**The exercise**. Transcribe the records word for word, starting at the very first line and ending at the line that contains "pos(140,135)", with both of those lines included.

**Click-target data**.
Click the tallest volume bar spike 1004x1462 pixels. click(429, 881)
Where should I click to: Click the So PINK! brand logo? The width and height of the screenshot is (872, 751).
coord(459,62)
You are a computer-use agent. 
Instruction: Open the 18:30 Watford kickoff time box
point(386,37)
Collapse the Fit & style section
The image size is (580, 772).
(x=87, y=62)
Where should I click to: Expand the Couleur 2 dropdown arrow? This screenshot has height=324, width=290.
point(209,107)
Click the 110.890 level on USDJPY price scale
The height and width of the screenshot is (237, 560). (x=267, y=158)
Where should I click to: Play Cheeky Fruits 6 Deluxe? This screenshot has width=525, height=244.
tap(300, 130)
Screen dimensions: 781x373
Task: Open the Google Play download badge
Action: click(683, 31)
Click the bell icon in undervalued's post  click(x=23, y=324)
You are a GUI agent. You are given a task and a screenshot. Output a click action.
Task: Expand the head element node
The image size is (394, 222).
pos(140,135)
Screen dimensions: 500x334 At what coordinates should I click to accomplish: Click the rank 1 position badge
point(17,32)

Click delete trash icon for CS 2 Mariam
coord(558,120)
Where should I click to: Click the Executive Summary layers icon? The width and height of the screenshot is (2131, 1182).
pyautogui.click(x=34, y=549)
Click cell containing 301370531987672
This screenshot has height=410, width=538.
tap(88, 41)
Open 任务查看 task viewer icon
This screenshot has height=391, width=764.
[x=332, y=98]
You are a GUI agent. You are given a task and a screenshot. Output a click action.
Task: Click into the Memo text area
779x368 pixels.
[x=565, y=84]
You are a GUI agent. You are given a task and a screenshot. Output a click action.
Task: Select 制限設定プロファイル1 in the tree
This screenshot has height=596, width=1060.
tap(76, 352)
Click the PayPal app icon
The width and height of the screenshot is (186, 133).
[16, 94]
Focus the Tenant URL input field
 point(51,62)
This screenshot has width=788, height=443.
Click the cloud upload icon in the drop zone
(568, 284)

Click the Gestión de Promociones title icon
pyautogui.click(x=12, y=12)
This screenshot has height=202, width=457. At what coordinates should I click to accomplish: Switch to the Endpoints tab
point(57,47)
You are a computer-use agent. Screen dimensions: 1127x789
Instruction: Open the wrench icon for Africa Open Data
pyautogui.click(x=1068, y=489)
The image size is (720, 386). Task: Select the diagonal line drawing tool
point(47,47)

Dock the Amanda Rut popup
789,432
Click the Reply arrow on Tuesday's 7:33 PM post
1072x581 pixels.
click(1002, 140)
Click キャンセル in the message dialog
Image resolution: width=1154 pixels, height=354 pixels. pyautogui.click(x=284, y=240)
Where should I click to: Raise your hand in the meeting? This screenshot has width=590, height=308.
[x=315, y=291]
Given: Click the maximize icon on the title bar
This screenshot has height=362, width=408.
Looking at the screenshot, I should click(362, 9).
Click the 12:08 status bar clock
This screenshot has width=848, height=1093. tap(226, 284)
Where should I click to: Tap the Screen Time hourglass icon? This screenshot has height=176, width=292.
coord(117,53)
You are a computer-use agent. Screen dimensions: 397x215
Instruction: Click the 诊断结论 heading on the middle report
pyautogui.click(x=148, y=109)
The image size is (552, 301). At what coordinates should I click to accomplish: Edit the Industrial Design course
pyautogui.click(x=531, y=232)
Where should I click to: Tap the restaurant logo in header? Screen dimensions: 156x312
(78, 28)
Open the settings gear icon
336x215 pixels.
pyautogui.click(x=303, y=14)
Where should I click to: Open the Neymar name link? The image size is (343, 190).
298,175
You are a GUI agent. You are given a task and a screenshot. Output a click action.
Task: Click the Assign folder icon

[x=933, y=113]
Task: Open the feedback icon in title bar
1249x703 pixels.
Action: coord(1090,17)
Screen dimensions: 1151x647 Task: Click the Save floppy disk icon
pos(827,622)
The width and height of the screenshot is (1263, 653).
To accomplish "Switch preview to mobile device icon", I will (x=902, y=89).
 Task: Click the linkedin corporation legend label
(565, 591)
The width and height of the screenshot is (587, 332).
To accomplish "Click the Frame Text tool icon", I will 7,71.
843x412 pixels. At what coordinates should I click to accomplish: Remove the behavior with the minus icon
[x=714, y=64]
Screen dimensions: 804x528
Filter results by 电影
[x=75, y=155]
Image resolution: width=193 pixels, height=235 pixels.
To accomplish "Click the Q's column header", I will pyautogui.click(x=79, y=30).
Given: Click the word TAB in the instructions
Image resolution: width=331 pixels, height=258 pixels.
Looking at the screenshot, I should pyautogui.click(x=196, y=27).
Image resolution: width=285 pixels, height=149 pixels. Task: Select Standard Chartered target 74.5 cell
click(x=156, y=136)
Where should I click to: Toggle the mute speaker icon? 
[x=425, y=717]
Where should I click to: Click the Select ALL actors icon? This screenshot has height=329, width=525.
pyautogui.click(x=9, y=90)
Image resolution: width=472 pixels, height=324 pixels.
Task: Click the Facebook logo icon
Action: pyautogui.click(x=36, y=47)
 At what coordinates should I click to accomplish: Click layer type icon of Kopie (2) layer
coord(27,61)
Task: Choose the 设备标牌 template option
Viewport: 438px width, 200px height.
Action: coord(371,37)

**Response**.
Click the tallest volume bar spike 1004x1462 pixels. click(429, 881)
Where should I click to: Click the So PINK! brand logo? The width and height of the screenshot is (872, 751).
coord(459,62)
You are a computer-use agent. 
Instruction: Open the 18:30 Watford kickoff time box
point(386,37)
Collapse the Fit & style section
The image size is (580, 772).
(x=87, y=62)
Where should I click to: Expand the Couleur 2 dropdown arrow? This screenshot has height=324, width=290.
point(209,107)
Click the 110.890 level on USDJPY price scale
The height and width of the screenshot is (237, 560). (x=267, y=158)
Where should I click to: Play Cheeky Fruits 6 Deluxe? This screenshot has width=525, height=244.
tap(300, 130)
Screen dimensions: 781x373
Task: Open the Google Play download badge
Action: click(683, 31)
Click the bell icon in undervalued's post  click(x=23, y=324)
You are a GUI agent. You are given a task and a screenshot. Output a click action.
Task: Expand the head element node
The image size is (394, 222).
pos(140,135)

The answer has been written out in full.